Se pone hoy a la venta mi nueva novela, ODISEO REY, mi reinterpretación del mito homérico que es la base de nuestra cultura: la guerra de Troya y el largo periplo de vuelta a Ítaca contado por el propio Odiseo y el contrapunto de Penélope que espera y reina. Aquí un fragmento: el momento en que las tropas aqueas destruyen la ciudad de Ilión tras la estratagema del caballo de madera.
CANTO XLIII
Profecía cumplida
Los fantasmas corremos por las calles. Desnudos de cuero, armados de bronce. En silencio. Ya gritarán otras gargantas por nosotros. La última vez que estuve dentro de esta ciudad, huía. Ahora persigo. Estaba solo. Ahora me acompañan cincuenta monstruos.
No es difícil ubicarse. Estamos en una plaza adornada por templos. Detrás asoma un palacio. A la izquierda, más abajo, el lugar donde se alzaba el caballo de piedra, el caballo vencido. Qué ironía que la victoria venga en las ruedas de un caballo similar, pero de madera.
Nos dividimos. Filoctetes, Macaón, Teucro, Yálmeno y Calcante, hacia un lado. Andímaco, Epeo, Polipetes, Talpio, Áyax el menor, por otro. Me siguen los demás, camino de la plaza y la entrada oculta del pasadizo. En el camino encontramos borrachos tendidos en el suelo, durmiendo el efecto del vino y la fiesta. Nunca llegarán ya a sus casas. Pero los muros de las casas no les servirán de nada a los que sí lo hicieron. Somos un veneno que ya está dentro.

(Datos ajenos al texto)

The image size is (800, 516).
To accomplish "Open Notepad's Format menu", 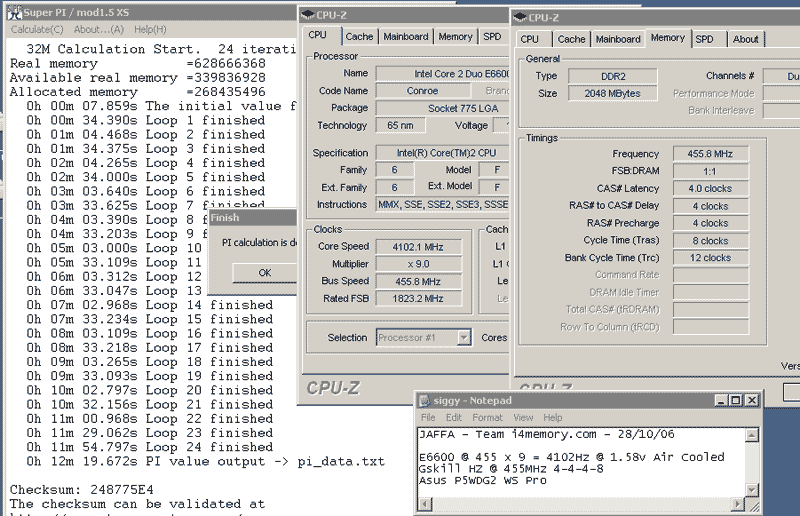I will click(x=488, y=417).
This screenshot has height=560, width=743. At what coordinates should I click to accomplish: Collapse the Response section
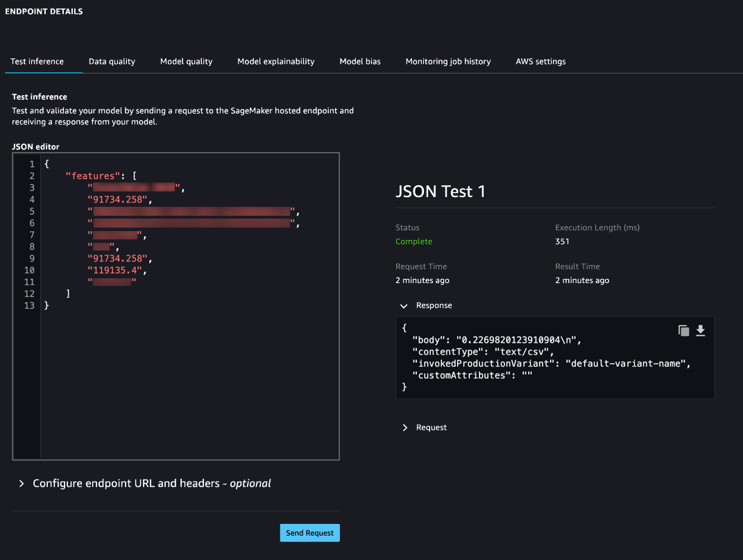click(404, 305)
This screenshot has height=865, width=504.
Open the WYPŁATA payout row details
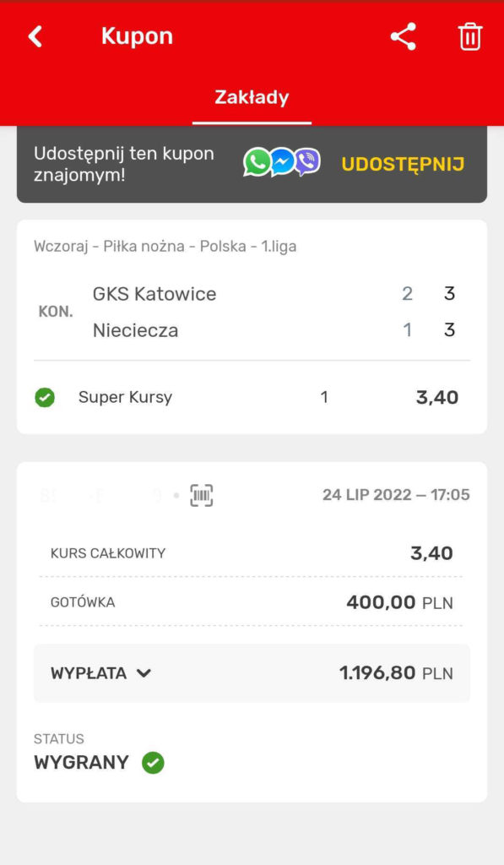pyautogui.click(x=252, y=673)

Filotectes lanza una flecha al cielo. Sube tanto la llama que parece que no caerá nunca a tierra. Una señal convenida. La flota de Agamenón, oculta detrás de la isla de Imbros, ya ha tenido tiempo de dar la vuelta en la oscuridad y regresar a la orilla. Ya deben de estar desembarcando los guerreros y los carros.
Las puertas Esceas, sin su dintel, podrán ser rebasadas con facilidad. Pero no harán falta cuerdas ni escalas, porque cuando llegamos al interior de la muralla vemos que las puertas están abiertas de par en par, como la boca de un viejo muerto. Quizá los troyanos, con el festejo, han olvidado cerrarlas, jadea a mi lado Menelao. Sé que no. Las han abierto a propósito. Sea Helena o esclavos enviados por ella ya no puedo asegurarlo. No importa ahora.
La muerte mata entre gemidos. Hunde entre silencios al silencio. Los portones de las casas ceden a las patadas, reciben el abrazo del fuego. Somos una manada de lobos y ellos, pobres incautos, un rebaño sin dueño. Matamos. Porque estamos hechos para eso. Porque hemos venido a matar desde que llegamos a estas costas, hace tantos, tantos años.
Matamos, me digo, porque matar es la única manera de que ya no matemos.
Nos armamos. Cada vez que un guerrero asoma y cae (porque la voz de alarma suena ya, primero avisando del fuego, luego del engaño), nos apoderamos de su peto y de su casco. La confusión entonces es mayor para quienes nos salen al paso. Porque son sus propias armas quienes los enfrentan. Su hierro contra su hierro.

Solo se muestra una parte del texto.